When Michelle Skaff dies, she’s going to turn into dirt.
The 31-year-old is a client of Return Home, a Seattle-area human composting facility. Its futuristic-looking vessels full of organic material like straw, alfalfa and sawdust can turn human bodies back into soil by mimicking natural decomposition processes, the company says.
Skaff is very much alive, and plans to be for a long time. She signed up for the company’s “pre-planning” services, starting a payment plan that’ll enable her to eventually become compost.
The reason: Burials and cremations carry heavy environmental tolls. Burials require embalming bodies in toxic solutions, plus an indefinite use of land, and cremations result in millions of tons of carbon dioxide emissions annually.
Over the last 15 years, the rate of cremation in the U.S. almost doubled, to 57%.
Many of human composting’s advocates are relatively young. The first five people to sign up for Return Home’s pre-planning services were under age 35, according to CEO Micah Truman.

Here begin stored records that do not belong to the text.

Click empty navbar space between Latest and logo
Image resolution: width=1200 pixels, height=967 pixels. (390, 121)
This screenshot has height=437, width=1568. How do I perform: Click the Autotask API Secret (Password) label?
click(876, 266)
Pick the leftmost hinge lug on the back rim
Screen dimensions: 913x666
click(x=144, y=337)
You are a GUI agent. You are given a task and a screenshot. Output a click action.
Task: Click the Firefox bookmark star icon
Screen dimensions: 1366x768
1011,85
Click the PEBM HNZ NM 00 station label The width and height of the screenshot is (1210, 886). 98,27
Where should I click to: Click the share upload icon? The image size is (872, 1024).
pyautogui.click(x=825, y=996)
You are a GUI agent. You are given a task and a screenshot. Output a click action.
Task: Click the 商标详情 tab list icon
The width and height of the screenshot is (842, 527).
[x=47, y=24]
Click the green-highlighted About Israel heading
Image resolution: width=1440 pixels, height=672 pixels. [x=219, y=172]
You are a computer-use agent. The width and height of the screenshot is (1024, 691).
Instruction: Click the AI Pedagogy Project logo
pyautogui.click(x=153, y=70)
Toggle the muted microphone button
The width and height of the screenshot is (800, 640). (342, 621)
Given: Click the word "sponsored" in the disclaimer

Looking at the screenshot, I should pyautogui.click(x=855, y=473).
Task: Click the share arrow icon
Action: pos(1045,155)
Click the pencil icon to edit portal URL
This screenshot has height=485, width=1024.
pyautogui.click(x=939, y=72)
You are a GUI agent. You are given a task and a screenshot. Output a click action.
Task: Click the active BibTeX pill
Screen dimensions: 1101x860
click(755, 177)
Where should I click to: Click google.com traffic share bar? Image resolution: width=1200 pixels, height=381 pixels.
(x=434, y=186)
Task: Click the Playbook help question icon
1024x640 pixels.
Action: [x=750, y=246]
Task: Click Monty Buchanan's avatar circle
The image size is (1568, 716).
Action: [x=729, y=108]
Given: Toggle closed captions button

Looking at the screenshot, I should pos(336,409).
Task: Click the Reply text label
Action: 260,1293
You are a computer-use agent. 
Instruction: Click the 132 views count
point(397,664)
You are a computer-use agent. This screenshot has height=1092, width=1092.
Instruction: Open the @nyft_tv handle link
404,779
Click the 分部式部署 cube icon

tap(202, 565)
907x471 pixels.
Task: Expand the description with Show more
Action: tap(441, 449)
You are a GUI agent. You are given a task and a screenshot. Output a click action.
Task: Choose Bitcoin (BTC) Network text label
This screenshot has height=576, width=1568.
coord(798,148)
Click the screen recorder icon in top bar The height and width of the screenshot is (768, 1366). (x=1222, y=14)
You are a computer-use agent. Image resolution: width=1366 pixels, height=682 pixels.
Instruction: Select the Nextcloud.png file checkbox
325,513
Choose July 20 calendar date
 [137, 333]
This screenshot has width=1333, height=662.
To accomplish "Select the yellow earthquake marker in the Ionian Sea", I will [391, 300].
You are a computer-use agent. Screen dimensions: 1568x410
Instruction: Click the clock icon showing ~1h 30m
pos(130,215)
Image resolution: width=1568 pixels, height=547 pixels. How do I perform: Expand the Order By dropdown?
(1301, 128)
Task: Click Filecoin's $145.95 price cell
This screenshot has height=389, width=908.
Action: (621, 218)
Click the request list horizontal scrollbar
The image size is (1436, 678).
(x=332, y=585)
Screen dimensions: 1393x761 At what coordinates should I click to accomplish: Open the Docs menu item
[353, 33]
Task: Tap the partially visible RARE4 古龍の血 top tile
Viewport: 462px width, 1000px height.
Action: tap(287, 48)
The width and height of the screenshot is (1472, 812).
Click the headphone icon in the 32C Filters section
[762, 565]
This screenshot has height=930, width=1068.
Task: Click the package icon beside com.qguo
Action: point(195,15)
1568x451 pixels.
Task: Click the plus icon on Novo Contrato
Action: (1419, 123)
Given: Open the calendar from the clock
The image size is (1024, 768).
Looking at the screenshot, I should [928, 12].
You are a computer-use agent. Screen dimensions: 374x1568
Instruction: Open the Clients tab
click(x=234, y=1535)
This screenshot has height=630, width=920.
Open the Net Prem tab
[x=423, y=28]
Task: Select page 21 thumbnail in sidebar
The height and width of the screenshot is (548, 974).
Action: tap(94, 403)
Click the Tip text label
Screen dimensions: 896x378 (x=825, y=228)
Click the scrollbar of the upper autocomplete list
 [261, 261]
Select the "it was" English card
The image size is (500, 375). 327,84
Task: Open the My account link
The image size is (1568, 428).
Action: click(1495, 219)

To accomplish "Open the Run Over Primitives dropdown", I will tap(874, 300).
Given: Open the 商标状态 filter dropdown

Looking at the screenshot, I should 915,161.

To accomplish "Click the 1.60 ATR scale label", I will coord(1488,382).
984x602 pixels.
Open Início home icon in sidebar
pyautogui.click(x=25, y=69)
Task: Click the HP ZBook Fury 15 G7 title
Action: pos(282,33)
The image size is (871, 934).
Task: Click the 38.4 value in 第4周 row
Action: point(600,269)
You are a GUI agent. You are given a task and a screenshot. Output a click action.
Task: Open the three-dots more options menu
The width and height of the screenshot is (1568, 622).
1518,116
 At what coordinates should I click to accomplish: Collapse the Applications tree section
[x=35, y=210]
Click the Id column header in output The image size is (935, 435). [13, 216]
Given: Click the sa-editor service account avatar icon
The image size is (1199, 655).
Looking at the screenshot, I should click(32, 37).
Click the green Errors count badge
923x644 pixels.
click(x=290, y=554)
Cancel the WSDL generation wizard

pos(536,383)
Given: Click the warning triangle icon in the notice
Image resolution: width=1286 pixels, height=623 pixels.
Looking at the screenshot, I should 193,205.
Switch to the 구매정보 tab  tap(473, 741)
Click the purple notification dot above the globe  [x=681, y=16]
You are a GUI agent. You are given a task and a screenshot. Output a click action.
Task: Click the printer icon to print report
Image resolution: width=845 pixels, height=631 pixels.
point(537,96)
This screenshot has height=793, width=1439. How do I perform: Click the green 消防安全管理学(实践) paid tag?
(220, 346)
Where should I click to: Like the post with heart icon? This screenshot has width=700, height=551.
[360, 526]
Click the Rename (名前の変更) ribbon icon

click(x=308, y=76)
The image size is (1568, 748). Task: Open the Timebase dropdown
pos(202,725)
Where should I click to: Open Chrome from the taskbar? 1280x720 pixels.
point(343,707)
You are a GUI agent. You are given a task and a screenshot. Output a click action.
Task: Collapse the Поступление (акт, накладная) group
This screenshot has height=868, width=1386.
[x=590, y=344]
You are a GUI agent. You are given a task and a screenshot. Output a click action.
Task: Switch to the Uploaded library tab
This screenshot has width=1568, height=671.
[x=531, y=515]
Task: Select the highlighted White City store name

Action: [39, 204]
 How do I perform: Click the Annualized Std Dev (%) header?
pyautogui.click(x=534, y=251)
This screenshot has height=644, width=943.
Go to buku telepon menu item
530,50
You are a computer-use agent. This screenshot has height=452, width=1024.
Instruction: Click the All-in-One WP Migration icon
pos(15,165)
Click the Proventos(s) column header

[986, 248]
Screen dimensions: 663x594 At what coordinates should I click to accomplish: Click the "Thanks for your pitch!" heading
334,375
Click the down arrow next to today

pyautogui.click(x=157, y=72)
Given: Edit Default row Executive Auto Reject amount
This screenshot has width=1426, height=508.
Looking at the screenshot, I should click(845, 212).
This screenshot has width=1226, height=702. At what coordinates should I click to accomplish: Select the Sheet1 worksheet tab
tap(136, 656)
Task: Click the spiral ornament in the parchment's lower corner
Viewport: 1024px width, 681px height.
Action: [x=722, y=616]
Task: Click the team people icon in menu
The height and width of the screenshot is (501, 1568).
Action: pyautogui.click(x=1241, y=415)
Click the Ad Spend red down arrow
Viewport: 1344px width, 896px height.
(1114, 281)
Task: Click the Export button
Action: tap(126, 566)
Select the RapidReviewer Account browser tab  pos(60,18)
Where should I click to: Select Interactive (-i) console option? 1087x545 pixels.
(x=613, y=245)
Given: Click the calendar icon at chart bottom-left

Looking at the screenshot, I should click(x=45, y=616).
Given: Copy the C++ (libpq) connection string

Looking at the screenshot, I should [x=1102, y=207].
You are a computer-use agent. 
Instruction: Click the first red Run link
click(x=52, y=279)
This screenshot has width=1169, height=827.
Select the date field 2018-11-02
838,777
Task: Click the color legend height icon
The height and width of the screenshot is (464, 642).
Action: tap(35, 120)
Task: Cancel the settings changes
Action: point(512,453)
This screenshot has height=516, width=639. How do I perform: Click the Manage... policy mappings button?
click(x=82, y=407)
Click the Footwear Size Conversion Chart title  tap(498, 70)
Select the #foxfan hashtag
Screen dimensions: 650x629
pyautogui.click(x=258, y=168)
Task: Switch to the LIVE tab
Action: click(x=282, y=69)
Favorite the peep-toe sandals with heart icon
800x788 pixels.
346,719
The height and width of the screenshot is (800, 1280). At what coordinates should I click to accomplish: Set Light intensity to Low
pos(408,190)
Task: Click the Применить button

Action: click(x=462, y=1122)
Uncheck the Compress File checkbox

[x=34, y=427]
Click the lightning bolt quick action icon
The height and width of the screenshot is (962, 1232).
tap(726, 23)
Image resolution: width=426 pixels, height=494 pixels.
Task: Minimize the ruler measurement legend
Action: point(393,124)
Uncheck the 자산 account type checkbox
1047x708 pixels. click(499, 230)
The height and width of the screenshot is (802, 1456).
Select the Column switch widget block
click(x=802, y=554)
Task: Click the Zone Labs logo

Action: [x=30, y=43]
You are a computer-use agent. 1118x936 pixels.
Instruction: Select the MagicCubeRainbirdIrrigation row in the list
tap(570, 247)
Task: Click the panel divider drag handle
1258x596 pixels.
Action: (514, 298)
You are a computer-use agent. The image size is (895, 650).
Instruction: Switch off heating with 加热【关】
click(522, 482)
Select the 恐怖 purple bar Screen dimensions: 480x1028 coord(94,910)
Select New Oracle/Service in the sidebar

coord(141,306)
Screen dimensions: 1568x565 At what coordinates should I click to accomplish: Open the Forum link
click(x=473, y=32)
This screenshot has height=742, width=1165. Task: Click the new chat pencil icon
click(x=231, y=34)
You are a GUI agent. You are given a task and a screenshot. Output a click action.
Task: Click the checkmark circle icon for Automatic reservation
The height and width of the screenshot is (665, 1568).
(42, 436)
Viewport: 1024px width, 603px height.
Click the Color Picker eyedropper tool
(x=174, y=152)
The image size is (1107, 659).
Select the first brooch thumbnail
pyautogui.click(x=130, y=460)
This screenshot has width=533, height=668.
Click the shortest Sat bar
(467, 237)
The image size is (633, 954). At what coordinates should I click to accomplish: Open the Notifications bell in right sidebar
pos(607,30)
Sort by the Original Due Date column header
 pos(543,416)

At Recompose, another Seattle-based facility, 25% of pre-planning clients are between 20 to 49 years old, says founder Katrina Spade. That’s a lot for a service primarily devoted to the recently deceased.
For some clients, these companies present unparalleled opportunity. Experts who study decomposition and the environmental impact of dead bodies agree.
“My first reaction was: Why haven’t we done this before?” says Jennifer DeBruyn, an environmental microbiology professor at the University of Tennessee, Knoxville. “It’s not really a new idea. It’s just new-ish that we’re applying it to humans.”